# Brief
Change each "GUI agent" in the records below to "desktop assistant" and keep every other line the same.

# Supplied information
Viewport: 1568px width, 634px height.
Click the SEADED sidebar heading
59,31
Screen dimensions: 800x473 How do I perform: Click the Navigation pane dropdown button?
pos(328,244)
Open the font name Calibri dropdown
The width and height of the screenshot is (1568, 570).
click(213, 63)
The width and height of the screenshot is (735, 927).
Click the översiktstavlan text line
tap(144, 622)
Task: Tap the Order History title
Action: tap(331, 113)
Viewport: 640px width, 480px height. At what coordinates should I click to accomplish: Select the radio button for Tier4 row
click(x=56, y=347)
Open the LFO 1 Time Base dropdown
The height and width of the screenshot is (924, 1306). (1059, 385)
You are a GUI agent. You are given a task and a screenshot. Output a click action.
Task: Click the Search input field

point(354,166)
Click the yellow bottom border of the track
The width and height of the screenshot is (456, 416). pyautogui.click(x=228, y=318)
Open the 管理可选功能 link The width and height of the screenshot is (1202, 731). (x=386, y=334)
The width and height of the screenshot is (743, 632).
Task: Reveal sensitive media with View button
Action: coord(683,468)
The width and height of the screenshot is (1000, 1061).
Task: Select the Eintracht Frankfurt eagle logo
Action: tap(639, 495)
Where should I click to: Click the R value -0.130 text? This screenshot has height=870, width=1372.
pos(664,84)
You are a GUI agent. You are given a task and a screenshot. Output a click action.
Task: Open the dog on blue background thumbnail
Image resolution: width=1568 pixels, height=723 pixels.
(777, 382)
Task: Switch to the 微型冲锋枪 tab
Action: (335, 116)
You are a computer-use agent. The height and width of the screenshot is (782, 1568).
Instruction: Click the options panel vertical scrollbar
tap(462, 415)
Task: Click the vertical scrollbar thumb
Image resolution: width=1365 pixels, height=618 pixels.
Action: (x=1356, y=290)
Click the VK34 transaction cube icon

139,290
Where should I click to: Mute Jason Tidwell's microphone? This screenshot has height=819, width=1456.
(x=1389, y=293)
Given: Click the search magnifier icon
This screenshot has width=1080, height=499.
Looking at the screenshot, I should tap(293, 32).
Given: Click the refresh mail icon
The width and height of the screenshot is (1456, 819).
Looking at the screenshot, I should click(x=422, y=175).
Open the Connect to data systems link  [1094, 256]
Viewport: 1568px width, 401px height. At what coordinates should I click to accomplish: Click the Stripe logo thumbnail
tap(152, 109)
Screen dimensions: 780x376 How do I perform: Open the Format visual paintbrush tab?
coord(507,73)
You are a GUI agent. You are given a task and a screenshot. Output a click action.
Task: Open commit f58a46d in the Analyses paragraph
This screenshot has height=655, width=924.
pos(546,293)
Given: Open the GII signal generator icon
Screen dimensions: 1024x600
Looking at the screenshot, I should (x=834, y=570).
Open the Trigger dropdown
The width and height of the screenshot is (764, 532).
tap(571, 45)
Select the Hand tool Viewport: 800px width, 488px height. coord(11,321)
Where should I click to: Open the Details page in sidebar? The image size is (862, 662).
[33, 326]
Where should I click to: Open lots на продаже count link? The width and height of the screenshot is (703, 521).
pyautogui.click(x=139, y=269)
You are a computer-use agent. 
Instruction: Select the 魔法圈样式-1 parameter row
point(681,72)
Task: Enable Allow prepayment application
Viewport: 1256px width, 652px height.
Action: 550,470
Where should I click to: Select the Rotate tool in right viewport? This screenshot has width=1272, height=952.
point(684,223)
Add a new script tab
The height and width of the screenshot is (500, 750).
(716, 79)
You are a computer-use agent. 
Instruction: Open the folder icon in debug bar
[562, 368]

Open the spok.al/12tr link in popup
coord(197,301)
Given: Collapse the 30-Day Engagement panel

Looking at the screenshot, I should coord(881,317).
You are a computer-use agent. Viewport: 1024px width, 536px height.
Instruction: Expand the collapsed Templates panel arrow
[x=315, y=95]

# Completed exercise
Viewport: 1568px width, 634px height.
Click the SEADED sidebar heading
59,31
Screen dimensions: 800x473 How do I perform: Click the Navigation pane dropdown button?
pos(328,244)
Open the font name Calibri dropdown
The width and height of the screenshot is (1568, 570).
click(213, 63)
The width and height of the screenshot is (735, 927).
Click the översiktstavlan text line
tap(144, 622)
Task: Tap the Order History title
Action: tap(331, 113)
Viewport: 640px width, 480px height. At what coordinates should I click to accomplish: Select the radio button for Tier4 row
click(x=56, y=347)
Open the LFO 1 Time Base dropdown
The height and width of the screenshot is (924, 1306). (1059, 385)
You are a desktop assistant. You are given a task and a screenshot. Output a click action.
Task: Click the Search input field

point(354,166)
Click the yellow bottom border of the track
The width and height of the screenshot is (456, 416). pyautogui.click(x=228, y=318)
Open the 管理可选功能 link The width and height of the screenshot is (1202, 731). (x=386, y=334)
The width and height of the screenshot is (743, 632).
Task: Reveal sensitive media with View button
Action: coord(683,468)
The width and height of the screenshot is (1000, 1061).
Task: Select the Eintracht Frankfurt eagle logo
Action: tap(639, 495)
Where should I click to: Click the R value -0.130 text? This screenshot has height=870, width=1372.
pos(664,84)
You are a desktop assistant. You are given a task and a screenshot. Output a click action.
Task: Open the dog on blue background thumbnail
Image resolution: width=1568 pixels, height=723 pixels.
(777, 382)
Task: Switch to the 微型冲锋枪 tab
Action: (335, 116)
You are a computer-use agent. The height and width of the screenshot is (782, 1568).
Instruction: Click the options panel vertical scrollbar
tap(462, 415)
Task: Click the vertical scrollbar thumb
Image resolution: width=1365 pixels, height=618 pixels.
Action: (x=1356, y=290)
Click the VK34 transaction cube icon

139,290
Where should I click to: Mute Jason Tidwell's microphone? This screenshot has height=819, width=1456.
(x=1389, y=293)
Given: Click the search magnifier icon
This screenshot has width=1080, height=499.
Looking at the screenshot, I should tap(293, 32).
Given: Click the refresh mail icon
The width and height of the screenshot is (1456, 819).
Looking at the screenshot, I should click(x=422, y=175).
Open the Connect to data systems link  [1094, 256]
Viewport: 1568px width, 401px height. At what coordinates should I click to accomplish: Click the Stripe logo thumbnail
tap(152, 109)
Screen dimensions: 780x376 How do I perform: Open the Format visual paintbrush tab?
coord(507,73)
You are a desktop assistant. You are given a task and a screenshot. Output a click action.
Task: Open commit f58a46d in the Analyses paragraph
This screenshot has height=655, width=924.
pos(546,293)
Given: Open the GII signal generator icon
Screen dimensions: 1024x600
Looking at the screenshot, I should (x=834, y=570).
Open the Trigger dropdown
The width and height of the screenshot is (764, 532).
tap(571, 45)
Select the Hand tool Viewport: 800px width, 488px height. coord(11,321)
Where should I click to: Open the Details page in sidebar? The image size is (862, 662).
[33, 326]
Where should I click to: Open lots на продаже count link? The width and height of the screenshot is (703, 521).
pyautogui.click(x=139, y=269)
You are a computer-use agent. 
Instruction: Select the 魔法圈样式-1 parameter row
point(681,72)
Task: Enable Allow prepayment application
Viewport: 1256px width, 652px height.
Action: 550,470
Where should I click to: Select the Rotate tool in right viewport? This screenshot has width=1272, height=952.
point(684,223)
Add a new script tab
The height and width of the screenshot is (500, 750).
(716, 79)
You are a computer-use agent. 
Instruction: Open the folder icon in debug bar
[562, 368]

Open the spok.al/12tr link in popup
coord(197,301)
Given: Collapse the 30-Day Engagement panel

Looking at the screenshot, I should coord(881,317).
You are a computer-use agent. Viewport: 1024px width, 536px height.
Instruction: Expand the collapsed Templates panel arrow
[x=315, y=95]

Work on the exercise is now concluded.